◆ **EXPLORAR O MATERIAL**
**1.** Transcreva textualmente o trecho do texto apresentado que vai de "3. Não é exactamente" a "todos o sabemos(3)".
**2.** Reescreva de forma mais concisa o parágrafo do texto apresentado que começa por "João de Barros vai, então", conservando os factos principais.

Assim, a História deve
seleccionar a verdade.
No Prólogo da referida
Década, Barros diz que “a primeira e mais principal parte da
historia é a verdade dela; e, porem, em algumas cousas, não há-de ser
tanta, que se diga por ela o dito da muita justiça que fica em
crueldade, principalmente nas cousas que tratam da infamia d’algum,
ainda que verdade sejam”.
João de Barros vai, então,
narrar sobretudo verdades edificantes e ocultar as que possam redundar
em desfavor dos Portugueses, embora condene os exageros, bem como a
lisonja, sonegando também defeitos físicos, como o pintor o fez a
Filipe, pai de Alexandre Magno.
A História deve ser ordenada e
retórica. Ordenada, racionalmente, nos assuntos que expõe e tem ainda de
ater-se à justa proporção, na sua exposição escrita. Escolherá, como
tenciona fazer, apenas “palavras lavradas e polidas dos mais ilustres
feitos”, não dando qualquer importância a coisas miúdas, a fim de “nom
fazer mui entulho”.
E, de tudo, só falará o
essencial, pondo de parte o anedótico e o que for particular e
demasiadamente circunstanciado.
Todavia, acerca do modo de
redigir, conclui:
“Tem tanto poder a força da eloquência, que mais doce
e aceite he na orelha e no animo uma
fabula composta com
ho decoro, que lhe convem, que, ua uerdade, sem ordem, e
sem ornato, que he uma forma natural
della”
3. Não é exactamente assim com
Aquilino Ribeiro. Mas os erros históricos e a efabulação estão no seu
“Afonso Henriques, O Fundador” dos Príncipes de Portugal pois
escreve a sua história como um romance sem a preocupação de Fernão
Lopes, de mistura com um léxico que é e foi sempre o seu, num estilo
único, como todos o sabemos(3)
Aquilino mostra desconhecer o
ano do nascimento de Afonso Henriques e da morte de seu Pai, pois segue
a informação de Duarte Galvão que viveu quatrocentos anos depois de ter
escrito a Crónica de D. Afonso Henriques (4)
Numa efabulação romanciada,
dota o Infante com uma inteligência única capaz de aos três anos de
idade poder reter na memória e compreender as palavras do Pai moribundo
e entender os ajustes técnicos da governação de um País que lhe há-de um
dia cair nas mãos. Futurologia também a faz o Cônsul D. Henrique, no seu
leito de morte, dado que para ele tudo cessa, recomeçando, como ele
quer, com os uso dos mesmos princípios e objectivos pelo seu sucessor e
filho primogénito, entre os vivos.

◆ **SEGMENTO DE DADOS**
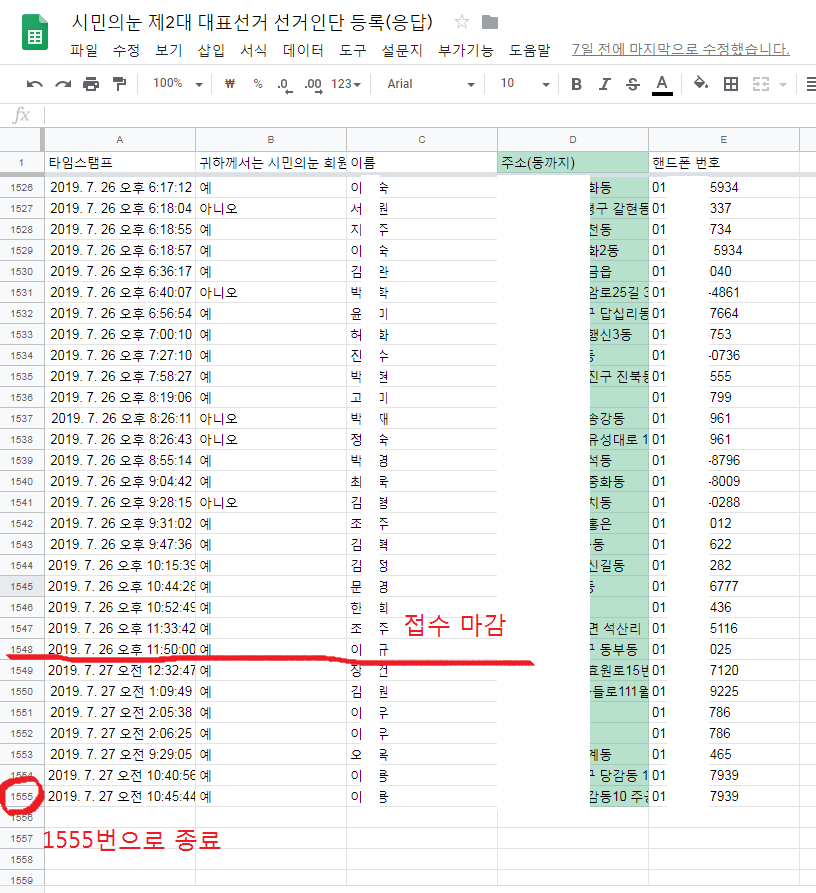Open the Arial font dropdown
This screenshot has height=893, width=816.
[432, 84]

◆ **RESPOSTAS**
**1.**
3. Não é exactamente assim com
Aquilino Ribeiro. Mas os erros históricos e a efabulação estão no seu
“Afonso Henriques, O Fundador” dos Príncipes de Portugal pois
escreve a sua história como um romance sem a preocupação de Fernão
Lopes, de mistura com um léxico que é e foi sempre o seu, num estilo
único, como todos o sabemos(3)

**2.** João de Barros narrará sobretudo verdades edificantes e ocultará as que possam desfavorecer os Portugueses. Condena, contudo, os exageros e a lisonja. Omite ainda defeitos físicos, tal como fez o pintor com Filipe, pai de Alexandre Magno.